* start TEXT *

Beat Your Emotional Pain by Confronting It Like This

Table of Contents

When I was going through major depression in 2014 and 2015, I thought I would never make it through.

The painful emotions swallowed me whole.

I endured wave after wave of painful emotions. Shame and self-hatred crashed down on me on a regular basis.

For what reason? Why is this happening? Why me?

At the time, it felt like there was no purpose to what I was dealing with.

But now, after many years and various experiences of emotional pain, I know there is a purpose.

I've learned that there are right and wrong ways to think about emotional pain, and I'm sharing them with you so that you can reframe your own emotional pain and live the good life you deserve.

Identifying Your Emotional Pain

Think about the most horrific emotional pain of your life.

Maybe it was the death of a family member. Or a sudden breakup of a relationship. Or maybe it was losing your job--or being told you're not good enough.

* end TEXT *
* start GIVEN ENTRIES *

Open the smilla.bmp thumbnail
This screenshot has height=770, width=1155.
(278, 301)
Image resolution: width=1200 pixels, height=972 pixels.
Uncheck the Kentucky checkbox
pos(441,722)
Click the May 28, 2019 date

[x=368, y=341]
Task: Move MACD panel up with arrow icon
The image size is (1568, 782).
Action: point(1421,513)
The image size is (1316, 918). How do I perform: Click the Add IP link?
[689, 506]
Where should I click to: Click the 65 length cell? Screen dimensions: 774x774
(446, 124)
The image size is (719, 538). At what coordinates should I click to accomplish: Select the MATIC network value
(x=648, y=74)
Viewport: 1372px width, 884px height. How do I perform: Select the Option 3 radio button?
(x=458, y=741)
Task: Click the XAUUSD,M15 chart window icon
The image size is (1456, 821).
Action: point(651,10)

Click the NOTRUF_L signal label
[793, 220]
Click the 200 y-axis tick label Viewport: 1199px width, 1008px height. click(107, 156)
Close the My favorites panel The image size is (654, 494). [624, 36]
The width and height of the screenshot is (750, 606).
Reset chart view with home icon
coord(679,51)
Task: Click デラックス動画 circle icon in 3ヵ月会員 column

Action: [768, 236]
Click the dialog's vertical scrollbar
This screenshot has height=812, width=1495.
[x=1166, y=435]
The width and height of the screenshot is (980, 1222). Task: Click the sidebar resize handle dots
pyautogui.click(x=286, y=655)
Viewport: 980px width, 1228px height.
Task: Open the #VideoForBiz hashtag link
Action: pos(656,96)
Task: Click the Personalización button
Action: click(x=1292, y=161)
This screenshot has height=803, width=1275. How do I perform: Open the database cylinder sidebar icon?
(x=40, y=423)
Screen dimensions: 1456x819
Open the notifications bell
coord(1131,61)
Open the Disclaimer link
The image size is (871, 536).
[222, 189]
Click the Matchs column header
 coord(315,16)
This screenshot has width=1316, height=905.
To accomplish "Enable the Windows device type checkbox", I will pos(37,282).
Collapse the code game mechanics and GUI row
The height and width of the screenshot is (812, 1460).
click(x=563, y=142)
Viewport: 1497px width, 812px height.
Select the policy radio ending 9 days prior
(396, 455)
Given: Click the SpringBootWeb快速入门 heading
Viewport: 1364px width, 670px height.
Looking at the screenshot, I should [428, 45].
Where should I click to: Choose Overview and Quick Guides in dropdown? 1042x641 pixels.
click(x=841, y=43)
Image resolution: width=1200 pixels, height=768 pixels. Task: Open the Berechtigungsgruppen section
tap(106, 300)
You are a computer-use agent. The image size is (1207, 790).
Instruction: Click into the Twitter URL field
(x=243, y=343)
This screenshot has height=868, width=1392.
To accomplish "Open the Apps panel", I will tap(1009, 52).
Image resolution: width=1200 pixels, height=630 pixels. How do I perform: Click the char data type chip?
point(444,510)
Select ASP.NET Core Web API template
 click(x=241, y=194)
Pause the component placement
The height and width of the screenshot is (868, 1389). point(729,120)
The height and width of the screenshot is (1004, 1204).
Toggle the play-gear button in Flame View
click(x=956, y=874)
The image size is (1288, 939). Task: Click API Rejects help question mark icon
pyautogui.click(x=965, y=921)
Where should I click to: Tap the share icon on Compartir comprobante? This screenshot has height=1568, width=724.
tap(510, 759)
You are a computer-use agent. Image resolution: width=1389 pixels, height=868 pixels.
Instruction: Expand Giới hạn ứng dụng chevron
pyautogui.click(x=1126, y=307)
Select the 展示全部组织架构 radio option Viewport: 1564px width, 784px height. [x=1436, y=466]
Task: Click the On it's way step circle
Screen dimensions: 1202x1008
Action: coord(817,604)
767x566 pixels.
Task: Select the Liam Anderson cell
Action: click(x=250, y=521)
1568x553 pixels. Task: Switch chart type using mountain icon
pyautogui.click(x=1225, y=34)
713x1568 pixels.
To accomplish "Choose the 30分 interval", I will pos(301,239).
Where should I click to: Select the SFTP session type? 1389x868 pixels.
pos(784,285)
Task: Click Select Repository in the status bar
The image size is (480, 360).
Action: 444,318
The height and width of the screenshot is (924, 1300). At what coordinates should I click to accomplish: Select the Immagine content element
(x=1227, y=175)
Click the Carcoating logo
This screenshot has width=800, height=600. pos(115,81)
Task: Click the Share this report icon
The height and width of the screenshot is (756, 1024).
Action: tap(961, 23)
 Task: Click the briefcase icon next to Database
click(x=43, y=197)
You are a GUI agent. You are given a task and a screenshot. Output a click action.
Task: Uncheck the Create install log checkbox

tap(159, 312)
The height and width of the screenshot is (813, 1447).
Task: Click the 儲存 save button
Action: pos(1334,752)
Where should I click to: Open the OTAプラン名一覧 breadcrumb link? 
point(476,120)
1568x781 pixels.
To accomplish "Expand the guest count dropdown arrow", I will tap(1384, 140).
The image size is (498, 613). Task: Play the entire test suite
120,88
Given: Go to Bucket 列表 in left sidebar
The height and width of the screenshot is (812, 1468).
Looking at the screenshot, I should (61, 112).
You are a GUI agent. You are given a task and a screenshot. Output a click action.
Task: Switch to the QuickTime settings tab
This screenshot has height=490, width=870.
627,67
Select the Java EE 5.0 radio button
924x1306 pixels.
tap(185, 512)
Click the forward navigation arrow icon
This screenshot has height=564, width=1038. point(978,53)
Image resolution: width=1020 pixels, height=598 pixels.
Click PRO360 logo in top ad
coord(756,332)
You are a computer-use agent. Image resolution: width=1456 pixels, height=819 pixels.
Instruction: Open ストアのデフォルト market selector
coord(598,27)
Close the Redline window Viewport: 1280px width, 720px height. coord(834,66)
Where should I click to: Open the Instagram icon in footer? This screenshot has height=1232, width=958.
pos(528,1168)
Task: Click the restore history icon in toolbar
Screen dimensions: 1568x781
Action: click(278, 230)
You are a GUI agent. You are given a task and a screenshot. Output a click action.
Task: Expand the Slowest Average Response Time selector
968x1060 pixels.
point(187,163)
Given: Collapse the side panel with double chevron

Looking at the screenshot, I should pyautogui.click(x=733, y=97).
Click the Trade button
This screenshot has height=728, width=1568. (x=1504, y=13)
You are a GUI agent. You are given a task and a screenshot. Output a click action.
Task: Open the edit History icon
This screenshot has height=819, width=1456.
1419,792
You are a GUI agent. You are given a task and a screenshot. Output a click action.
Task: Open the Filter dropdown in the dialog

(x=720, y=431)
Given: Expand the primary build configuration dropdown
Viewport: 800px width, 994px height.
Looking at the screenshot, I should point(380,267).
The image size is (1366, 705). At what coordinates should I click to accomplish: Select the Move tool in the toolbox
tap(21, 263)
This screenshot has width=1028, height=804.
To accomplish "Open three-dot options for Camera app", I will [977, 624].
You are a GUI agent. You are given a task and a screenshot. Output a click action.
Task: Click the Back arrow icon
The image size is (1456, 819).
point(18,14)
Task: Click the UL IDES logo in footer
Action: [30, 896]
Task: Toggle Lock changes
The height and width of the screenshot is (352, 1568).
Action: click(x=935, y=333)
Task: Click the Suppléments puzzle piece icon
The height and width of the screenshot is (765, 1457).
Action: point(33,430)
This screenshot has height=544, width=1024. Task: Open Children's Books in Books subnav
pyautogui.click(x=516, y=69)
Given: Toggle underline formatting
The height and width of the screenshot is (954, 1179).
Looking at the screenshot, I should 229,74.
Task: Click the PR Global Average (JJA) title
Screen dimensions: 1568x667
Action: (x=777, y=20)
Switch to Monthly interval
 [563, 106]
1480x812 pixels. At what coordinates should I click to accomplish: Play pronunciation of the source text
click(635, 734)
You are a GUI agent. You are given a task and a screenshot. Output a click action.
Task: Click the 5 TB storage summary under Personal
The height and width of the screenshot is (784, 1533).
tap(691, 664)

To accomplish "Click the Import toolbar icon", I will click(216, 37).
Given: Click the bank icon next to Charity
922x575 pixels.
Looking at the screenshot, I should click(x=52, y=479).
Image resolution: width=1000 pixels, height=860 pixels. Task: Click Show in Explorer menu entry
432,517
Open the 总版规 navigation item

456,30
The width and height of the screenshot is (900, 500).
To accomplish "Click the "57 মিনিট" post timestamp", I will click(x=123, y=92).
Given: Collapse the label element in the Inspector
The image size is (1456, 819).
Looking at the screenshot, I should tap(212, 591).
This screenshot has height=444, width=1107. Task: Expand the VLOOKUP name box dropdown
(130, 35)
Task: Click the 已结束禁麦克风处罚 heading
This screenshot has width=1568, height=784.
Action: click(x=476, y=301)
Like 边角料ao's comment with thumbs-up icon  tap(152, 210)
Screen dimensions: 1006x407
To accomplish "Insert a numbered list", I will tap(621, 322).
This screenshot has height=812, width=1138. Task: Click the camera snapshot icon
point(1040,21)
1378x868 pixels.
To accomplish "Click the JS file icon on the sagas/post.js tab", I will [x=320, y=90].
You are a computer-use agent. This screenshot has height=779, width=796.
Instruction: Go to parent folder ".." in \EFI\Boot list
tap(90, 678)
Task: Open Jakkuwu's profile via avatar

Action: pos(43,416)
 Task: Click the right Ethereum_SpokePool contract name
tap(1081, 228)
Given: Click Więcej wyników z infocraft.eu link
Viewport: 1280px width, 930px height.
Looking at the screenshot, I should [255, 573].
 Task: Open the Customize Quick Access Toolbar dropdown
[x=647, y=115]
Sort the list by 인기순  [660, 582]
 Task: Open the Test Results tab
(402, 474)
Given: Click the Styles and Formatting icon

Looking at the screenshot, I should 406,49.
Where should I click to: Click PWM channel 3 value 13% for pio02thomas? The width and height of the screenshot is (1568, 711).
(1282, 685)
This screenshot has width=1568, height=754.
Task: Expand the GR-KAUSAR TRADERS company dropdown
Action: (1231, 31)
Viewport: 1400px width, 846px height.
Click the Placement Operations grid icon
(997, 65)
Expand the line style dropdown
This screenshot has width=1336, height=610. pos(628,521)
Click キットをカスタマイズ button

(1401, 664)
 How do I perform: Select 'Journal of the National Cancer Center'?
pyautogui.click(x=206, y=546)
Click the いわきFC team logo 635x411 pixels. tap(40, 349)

* end GIVEN ENTRIES *

Continue the article on confronting emotional pain from its last sentence, leaving the listing aside.

Whatever it is, I want you to search the banks of your memory and retrieve that emotional pain now.

Got it?

Here's something I know.

That pain that you just unearthed is not who you are. Far from it.

It's just one part of you.

How do I know this?

Because I used to be immersed in emotional pain on a regular basis.

When something bad happened to me, I thought it defined me as a person. I thought that I deserved that pain because of the wrong turns I had taken in my life. When I looked at other people, and their smiling faces and success, I compared myself to them, and I knew that I didn't measure up.

But it was all a lie. Because I couldn't see my emotional pain for what it truly was--just one piece of the puzzle, one thread in the tapestry that was my entire life.

When I was depressed, I felt like a burden. I felt like no one had a right to love me. I felt like a fraud and a coward.

And you know what?

I felt this way about something over which I had no control.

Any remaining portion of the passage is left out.